I was/am overscan hater despite the fact it's not exactly overscan but chroma decoder does similar thing that capture cards do. It may actually replace overpriced studio monitors with cross pulse switch (15:10): https://youtu.be/HEXLlqJQ7Oc
I shall reopen this then :)
I can see a bunch of options in the decode for specifying start and end lines - so I'm guessing this issue is already solved?
--ffll, --first_active_field_line <number> The first visible line of a
field. Range 1-259 for NTSC
(default: 20), 2-308 for PAL
(default: 22)
--lfll, --last_active_field_line <number> The last visible line of a field.
Range 1-259 for NTSC (default:
259), 2-308 for PAL (default: 308)
--ffrl, --first_active_frame_line <number> The first visible line of a
frame. Range 1-525 for NTSC
(default: 40), 1-620 for PAL
(default: 44)
--lfrl, --last_active_frame_line <number> The last visible line of a frame.
or is this issue a duplicate of #704 ?
@atsampson - can you comment? I'd like to close this if possible.
Please leave it open for now - those options allow you adjust the active area vertically but not horizontally, and I'd like to revisit this once the line number conversion stuff is finished...
A bit more thought about how to implement this...
I'd like to remove the options above, and just have a --full-frame
option, where the help is something like "Decode and output the full frame, not just the active area (warning: may cause artefacts at edges of active area)".

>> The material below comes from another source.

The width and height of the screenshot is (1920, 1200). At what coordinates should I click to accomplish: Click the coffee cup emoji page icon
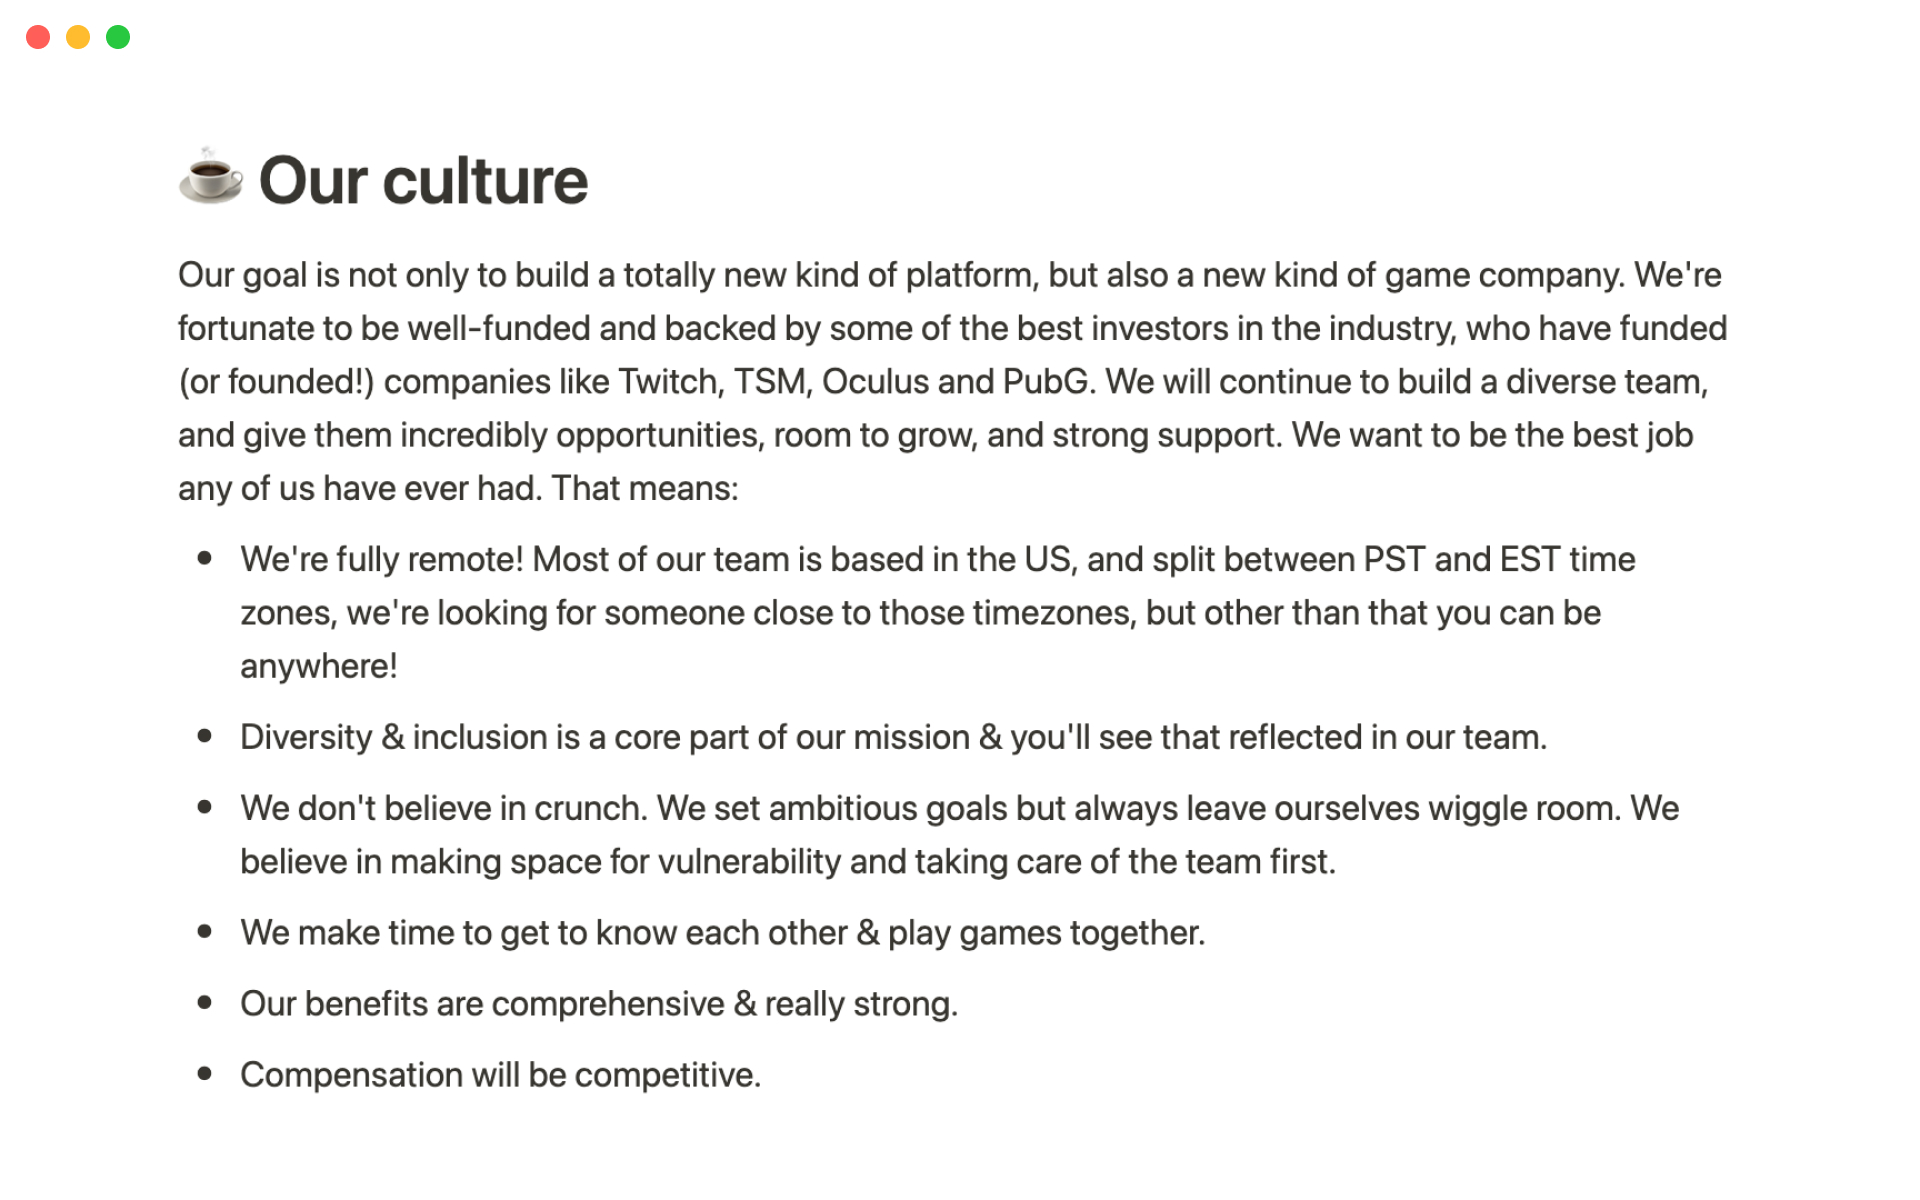[x=210, y=177]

The challenge for implementation is that most of the decoders assume that they can access a few samples beyond the active area both horizontally and vertically -- this is why the options above don't let you get too close to the edge of the frame. At present, each SourceField
has its own array of composite data for that field. However, SourceFields
are always read in contiguous groups, and there's already a mechanism for reading additional fields at the start and end, and padding with black fields at the ends of the input file.
So one approach would be to allocate a single large array for the group of fields, representing the complete set of composite samples for those fields (taking care with 4fSC PAL field length etc.), and give each SourceField
a pointer into it. That way, when a decoder tries to read outside the bounds of a field, it'll just get samples from the previous or next field - which should do the right thing in terms of chroma-decoding off-locked video.
(You could also use this to get rid of the current logic for replacing out-of-active-area lines with dummy black lines in the decoders - just blank out those lines in the input data instead. We'd need to measure this to see which is more efficient...)
Having --full-frame
(when working) would be ideal, but for more practical or scripted outputs to be in-line with standard captures (it saves around 20~45mbps of bitrate) having horizontal adjustments, either way, would be valuable.
With Current horizontal Export commands
Ideal output
Thought I would reference Issue 60 on vhs-decode repo
Currently, the commands available only allow for vertical video area adjustment image output-wise, as --full-frame
is broken.
However, this does not cover 100% of active picture output in some cases and can be left or right-side biased so having these 2 commands implemented would be ideal.
--horizontal_positon_left
--hpl
--horizontal_positon_right
--hpr
The pixel range would be 0-16 left & 0-12 right.
Description: Adjusts the horizontal plane of rendered video area, which is useful if the tape image signal is not centred.
Any chance to implement --full-frame
option or --hpl
+ --hpr
pair anytime soon?
At the moment, most of my captures are not centered correctly, and sometimes the active area is also wider than 922 px (or rarely even than 928 px), and I'm a bit tired to manually adjust json 🙂
It should also be noted, ld-dropout-correct only covers the active video area also.
This ticket is intended to suggest adding a switch to disable video overscanning during chroma decoding.